До декретного отпуска Валентина работала мастером участка, и однажды её большой красивый портрет с улыбкой, в телогрейке и шапке-ушанке, был напечатан на первой странице газеты «Правда». Вся наша многочисленная родня, конечно, очень гордилась этим событием. Позже вышла книга «Вечное стремление», где Юрий Скворцов написал о ней очерк «И вечный бой», назвав её хозяйкой котлована. И хоть она была скромной, часто заливалась краской от слов мужчин, но умела ими руководить, пользуясь авторитетом в коллективе за свои знания и умение общаться с людьми. Также в книге была помещена фотография Вали Вервейко, похожая на газетную. Вскоре Валентине стали присылать письма со всего Советского Союза, и даже – зарубежья.
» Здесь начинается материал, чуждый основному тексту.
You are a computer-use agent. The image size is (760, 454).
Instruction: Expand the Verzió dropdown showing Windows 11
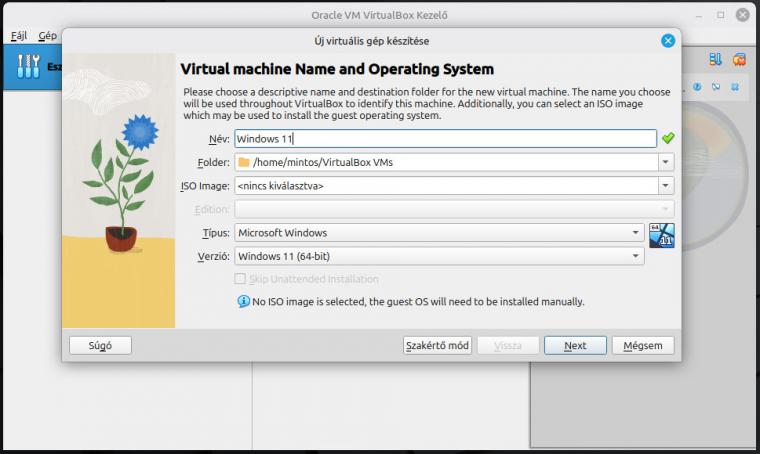coord(636,257)
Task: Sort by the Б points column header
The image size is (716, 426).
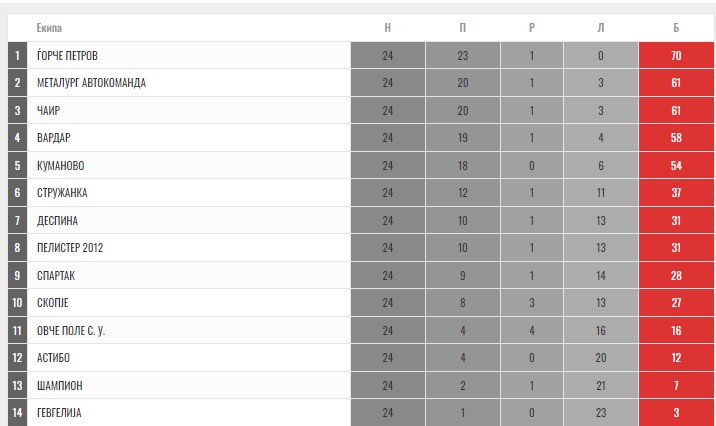Action: pyautogui.click(x=676, y=28)
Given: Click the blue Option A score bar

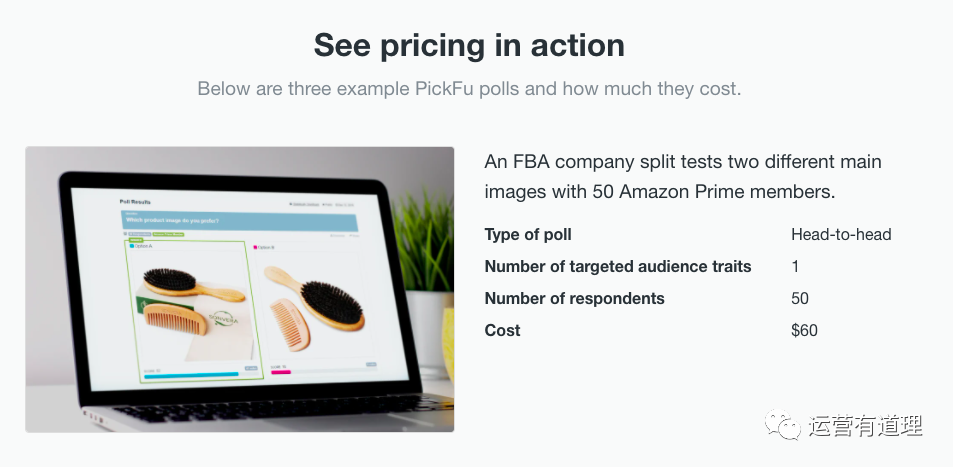Looking at the screenshot, I should [191, 375].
Иногда она доставала чемодан с ними, и мы начинали читать самые интересные. Писали люди разного возраста. Один пенсионер в каждом письме присылал стихи про Валю и её маленьких детишек. Но чаще писали молодые парни: из армии и мест заключения. Предлагали переписку или сразу же звали замуж. Она многим писала ответы (чтобы особенно не надеялись: она была уже замужем) и получала от них вторичные письма и поздравления. В одной из книг о Красноярском крае и строительстве этой ГЭС была помещена и фотография мужа Валентины – Василия Прокофьева, за работой геодезиста.
Когда приехали мои родители с братом Ромой-дошкольником, то мы ездили с ними на стройку Саяно-Шушенской ГЭС. Поразила мощь этого строительства, огромные машины (только колесо грузовика было в рост человека!). А на скалах огромными буквами красовалась белая надпись: «Мечте Ильича сбыться!» Съездили мы и на экскурсию в Шушенское. Увидели целую улицу того села, где жили когда-то молодожёны Ульяновы. Там был мемориальный комплекс, сохранивший быт 19-го века. Заезжали мимоходом и на родину моего отца – в город Минусинск. Он славился своим старинным музеем. Во дворах домов было много яблонь и других садовых деревьев. Правда, городок показался пыльным, сереньким: может, там в то лето долго не было дождей?
Проездом в Новосибирске
На обратной дороге мы заехали в Новосибирск – к дяде Вите Безродных, двоюродному брату отца. Их семья жила где-то в районе магазина «Малахитовая шкатулка». Вокруг был сосновый бор, изредка прыгали белки. Они снимали квартиру с высокими потолками, а в коридоре стояла какая-то огромная холодильная установка. Жену Виктора звали Галиной, она работала в библиотеке (а училась она раньше в Омске вместе с тётей Зиной в пединституте на историко-филологическом факультете). Позже, в 1973 году, когда я была абитуриенткой НИИЖТа, то немного жила в их семье в новой квартире на улице Дуси Ковальчук. Они тогда воспитывали двух маленьких сыновей – Виталика и Алёшу. Баба Паша (мама Виктора) помогала водиться, а летом часто жила на даче, за городом.
В Новосибирске в фотоателье делали обычно фотографии с коричневым оттенком, очень качественные. И мы всей семьёй сфотографировались.
«Фотоателье» во дворе
Вернувшись домой, я сама решила заняться фотографированием. Во втором доме нашего двора, в первом подъезде на первом этаже, жил наш дворовый фотограф – дядя Паша. Он и давал мне «первые уроки» по фотоделу. Иногда он фотографировал во дворе своих соседей, и, благодаря ему, пополнялись наши семейные фотоальбомы. (Причём денег он за это ни с кого не брал). И первое время мы с девчонками частенько просили у него фотоувеличитель на ночь в свою квартиру, чтобы печатать свои первые снимки, которые, конечно, не всегда получались (сейчас я даже удивляюсь: как же он не боялся нам его давать, ведь мы могли невзначай что-нибудь в фотоувеличителе испортить?). Особенно сложно было глянцевать фотографии: они прилипали к стеклу и иногда «намертво» оставались на нём. Но мы радовались каждому удачному кадру, и было очень интересно смотреть, как постепенно проявлялись на мокрой фотобумаге очертания изображений при красном свете фонаря. Позже отец купил мне портативный увеличитель, который складывался в дипломат. И я стала на нём печатать фотки.